A European fintech platform team ran ~900 production VMs across two GeoRedundant Recovery Services vaults, governed by a central backup squad with Backup Contributor on the landing-zone subscriptions. A red-team exercise compromised a CI service principal that, through role inheritance, held Backup Contributor. The red team’s playbook was textbook ransomware: before touching workloads, disable soft delete and stop-protection-with-delete-data on the crown-jewel VMs to destroy the recovery path. With only immutability enabled (unlocked), the audit showed the attacker could have disabled immutability first and then deleted – the lock had never been flipped because nobody wanted to lose the ability to shorten retention.

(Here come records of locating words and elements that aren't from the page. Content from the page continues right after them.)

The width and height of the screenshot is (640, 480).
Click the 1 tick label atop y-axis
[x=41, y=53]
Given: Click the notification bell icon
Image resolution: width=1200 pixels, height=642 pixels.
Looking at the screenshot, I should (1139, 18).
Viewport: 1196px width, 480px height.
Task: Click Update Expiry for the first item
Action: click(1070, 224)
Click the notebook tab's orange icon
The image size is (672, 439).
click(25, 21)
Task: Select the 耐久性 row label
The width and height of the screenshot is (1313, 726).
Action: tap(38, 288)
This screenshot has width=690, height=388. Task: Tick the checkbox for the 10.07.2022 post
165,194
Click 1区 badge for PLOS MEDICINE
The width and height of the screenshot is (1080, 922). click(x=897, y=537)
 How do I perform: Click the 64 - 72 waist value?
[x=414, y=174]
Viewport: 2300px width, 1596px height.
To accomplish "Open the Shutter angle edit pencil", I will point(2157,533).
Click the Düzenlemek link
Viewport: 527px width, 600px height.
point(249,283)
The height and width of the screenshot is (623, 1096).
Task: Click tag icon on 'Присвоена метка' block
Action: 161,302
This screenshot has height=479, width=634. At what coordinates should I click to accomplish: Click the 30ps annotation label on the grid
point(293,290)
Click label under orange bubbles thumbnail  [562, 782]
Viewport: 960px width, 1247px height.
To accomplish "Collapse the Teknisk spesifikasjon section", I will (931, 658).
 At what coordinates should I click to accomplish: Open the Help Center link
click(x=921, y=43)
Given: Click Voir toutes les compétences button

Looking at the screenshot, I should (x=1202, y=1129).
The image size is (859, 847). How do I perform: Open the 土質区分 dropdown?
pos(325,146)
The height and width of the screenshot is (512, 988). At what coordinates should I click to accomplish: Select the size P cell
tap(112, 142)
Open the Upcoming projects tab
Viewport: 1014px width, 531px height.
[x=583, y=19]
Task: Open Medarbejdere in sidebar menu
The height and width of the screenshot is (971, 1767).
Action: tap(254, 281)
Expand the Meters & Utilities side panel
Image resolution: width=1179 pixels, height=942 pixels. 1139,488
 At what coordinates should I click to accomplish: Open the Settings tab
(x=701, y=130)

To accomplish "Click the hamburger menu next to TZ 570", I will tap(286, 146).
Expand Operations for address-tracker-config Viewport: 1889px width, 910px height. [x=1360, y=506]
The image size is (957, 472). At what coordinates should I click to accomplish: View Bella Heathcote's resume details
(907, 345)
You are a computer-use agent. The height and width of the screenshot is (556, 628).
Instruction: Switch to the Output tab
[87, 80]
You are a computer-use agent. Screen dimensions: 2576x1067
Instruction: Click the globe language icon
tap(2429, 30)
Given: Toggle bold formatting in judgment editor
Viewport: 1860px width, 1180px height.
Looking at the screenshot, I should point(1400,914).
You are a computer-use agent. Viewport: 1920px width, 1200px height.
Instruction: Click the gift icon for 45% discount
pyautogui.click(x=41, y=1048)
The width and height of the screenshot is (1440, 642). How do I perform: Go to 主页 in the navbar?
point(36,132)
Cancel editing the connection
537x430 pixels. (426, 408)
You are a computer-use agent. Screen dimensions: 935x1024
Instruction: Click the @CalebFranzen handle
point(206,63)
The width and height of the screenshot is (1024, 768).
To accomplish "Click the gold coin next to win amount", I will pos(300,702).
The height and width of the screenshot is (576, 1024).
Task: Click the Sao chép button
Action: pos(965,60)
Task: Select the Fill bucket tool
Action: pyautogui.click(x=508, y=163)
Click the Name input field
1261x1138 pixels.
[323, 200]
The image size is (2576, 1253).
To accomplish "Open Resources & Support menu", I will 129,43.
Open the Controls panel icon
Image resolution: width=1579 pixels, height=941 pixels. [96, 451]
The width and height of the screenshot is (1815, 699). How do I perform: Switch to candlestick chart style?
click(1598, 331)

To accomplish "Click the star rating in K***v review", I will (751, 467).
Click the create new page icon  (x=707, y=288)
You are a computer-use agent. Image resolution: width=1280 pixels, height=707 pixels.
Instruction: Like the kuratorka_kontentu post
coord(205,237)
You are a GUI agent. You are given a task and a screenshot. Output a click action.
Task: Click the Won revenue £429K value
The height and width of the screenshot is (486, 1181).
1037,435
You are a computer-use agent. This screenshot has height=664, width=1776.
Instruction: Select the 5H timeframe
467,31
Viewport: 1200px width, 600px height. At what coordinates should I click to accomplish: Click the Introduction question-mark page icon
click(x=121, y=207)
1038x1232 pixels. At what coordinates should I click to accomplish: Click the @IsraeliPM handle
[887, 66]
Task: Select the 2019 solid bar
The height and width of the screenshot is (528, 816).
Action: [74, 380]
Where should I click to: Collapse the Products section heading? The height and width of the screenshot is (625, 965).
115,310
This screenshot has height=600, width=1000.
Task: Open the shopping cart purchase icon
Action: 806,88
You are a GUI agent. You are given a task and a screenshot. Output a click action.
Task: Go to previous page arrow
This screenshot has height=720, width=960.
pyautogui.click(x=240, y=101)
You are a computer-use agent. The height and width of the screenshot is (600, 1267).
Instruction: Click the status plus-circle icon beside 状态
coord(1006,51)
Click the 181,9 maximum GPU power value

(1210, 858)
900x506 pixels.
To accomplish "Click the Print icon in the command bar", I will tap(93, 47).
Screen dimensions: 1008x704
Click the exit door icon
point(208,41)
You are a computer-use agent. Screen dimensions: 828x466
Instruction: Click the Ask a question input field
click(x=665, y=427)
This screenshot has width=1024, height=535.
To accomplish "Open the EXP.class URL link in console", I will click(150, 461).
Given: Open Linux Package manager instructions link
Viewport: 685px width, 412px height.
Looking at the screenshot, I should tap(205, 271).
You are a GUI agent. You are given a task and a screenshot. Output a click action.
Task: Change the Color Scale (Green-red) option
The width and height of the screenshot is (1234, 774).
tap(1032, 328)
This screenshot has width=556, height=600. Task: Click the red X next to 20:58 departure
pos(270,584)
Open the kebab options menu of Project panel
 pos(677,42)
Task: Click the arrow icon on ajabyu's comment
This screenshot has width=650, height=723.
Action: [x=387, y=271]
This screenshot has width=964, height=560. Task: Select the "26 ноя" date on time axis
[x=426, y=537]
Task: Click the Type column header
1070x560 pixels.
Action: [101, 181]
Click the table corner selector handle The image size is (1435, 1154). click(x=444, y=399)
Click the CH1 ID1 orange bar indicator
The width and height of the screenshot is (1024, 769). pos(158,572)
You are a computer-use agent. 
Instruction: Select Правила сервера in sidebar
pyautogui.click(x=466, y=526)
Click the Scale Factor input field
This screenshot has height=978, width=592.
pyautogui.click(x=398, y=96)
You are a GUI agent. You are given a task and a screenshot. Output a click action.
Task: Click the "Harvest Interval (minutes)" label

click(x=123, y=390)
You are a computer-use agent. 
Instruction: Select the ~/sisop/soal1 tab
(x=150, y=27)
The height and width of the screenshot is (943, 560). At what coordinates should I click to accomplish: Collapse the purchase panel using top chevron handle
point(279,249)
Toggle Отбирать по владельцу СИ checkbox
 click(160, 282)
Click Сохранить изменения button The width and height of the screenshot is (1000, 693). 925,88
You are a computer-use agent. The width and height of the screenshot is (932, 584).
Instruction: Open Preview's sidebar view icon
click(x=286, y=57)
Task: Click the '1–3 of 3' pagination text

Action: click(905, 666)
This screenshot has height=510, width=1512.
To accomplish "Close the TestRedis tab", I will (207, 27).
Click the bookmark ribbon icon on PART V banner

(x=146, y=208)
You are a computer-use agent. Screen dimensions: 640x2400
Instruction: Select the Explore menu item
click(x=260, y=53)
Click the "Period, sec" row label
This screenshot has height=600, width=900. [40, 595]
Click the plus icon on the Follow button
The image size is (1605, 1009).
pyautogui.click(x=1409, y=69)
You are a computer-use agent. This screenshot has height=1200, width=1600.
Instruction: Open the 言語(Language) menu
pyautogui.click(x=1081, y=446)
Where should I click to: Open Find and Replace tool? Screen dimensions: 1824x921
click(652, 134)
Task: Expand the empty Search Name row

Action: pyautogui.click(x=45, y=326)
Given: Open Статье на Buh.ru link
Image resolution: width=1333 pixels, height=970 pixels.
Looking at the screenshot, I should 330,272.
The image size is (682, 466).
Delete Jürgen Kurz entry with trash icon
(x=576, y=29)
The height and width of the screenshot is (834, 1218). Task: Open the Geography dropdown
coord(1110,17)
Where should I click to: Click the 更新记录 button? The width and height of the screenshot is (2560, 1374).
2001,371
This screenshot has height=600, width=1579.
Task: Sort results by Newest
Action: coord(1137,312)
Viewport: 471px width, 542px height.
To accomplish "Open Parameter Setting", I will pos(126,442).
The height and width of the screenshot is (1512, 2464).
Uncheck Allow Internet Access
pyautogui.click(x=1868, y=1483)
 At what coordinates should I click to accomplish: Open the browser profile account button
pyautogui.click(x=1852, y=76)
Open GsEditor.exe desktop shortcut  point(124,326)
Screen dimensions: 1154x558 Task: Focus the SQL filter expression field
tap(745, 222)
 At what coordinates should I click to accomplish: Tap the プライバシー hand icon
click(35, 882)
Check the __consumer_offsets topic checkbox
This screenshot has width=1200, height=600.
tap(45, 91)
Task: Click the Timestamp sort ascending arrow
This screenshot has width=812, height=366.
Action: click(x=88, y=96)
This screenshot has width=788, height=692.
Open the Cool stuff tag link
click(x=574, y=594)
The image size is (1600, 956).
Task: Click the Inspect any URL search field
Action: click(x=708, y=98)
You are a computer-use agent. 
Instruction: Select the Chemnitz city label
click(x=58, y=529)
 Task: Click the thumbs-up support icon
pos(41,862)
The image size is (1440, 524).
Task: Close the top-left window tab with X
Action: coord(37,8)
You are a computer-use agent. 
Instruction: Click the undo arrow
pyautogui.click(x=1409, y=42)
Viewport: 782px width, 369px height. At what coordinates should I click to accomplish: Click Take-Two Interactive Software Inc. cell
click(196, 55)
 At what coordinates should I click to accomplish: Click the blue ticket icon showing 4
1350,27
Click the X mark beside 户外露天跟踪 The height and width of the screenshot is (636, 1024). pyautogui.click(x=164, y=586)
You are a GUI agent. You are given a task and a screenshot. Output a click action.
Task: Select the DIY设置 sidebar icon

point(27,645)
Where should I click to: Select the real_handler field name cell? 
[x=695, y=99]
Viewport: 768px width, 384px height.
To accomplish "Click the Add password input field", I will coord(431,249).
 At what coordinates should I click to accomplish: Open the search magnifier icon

The fix was sequencing, not new technology. They (1) audited every policy’s retention and trimmed three over-long yearly schedules, (2) flipped immutability to Locked on both vaults, (3) set soft delete to AlwaysON / 30 days, and (4) stood up a Resource Guard in a separate security tenant and mapped both vaults to it, so the backup squad’s standing rights no longer included disabling soft delete or stopping protection – those now required a PIM-activated Backup Operator role on the guard, approved by the security team. The re-run red team, holding the same Backup Contributor, was fully blocked:

# Re-run attacker, holding Backup Contributor in the workload tenant, tries to
# strip protection. With the Resource Guard mapped, this FAILS authorization
# because the identity has no Backup Operator role on the guard in Tenant B.
az backup protection disable \
  --resource-group rg-backup-prod --vault-name rsv-prod-weu \
  --container-name <c> --item-name <vm> \
  --backup-management-type AzureIaasVM --delete-backup-data true
# -> ResourceGuard: operation requires authorization on the Resource Guard.

The lesson the team wrote into their platform standard: these four controls are only worth anything combined and locked. Any single one, left unlocked or co-located with the admin who would be the attacker, is theatre.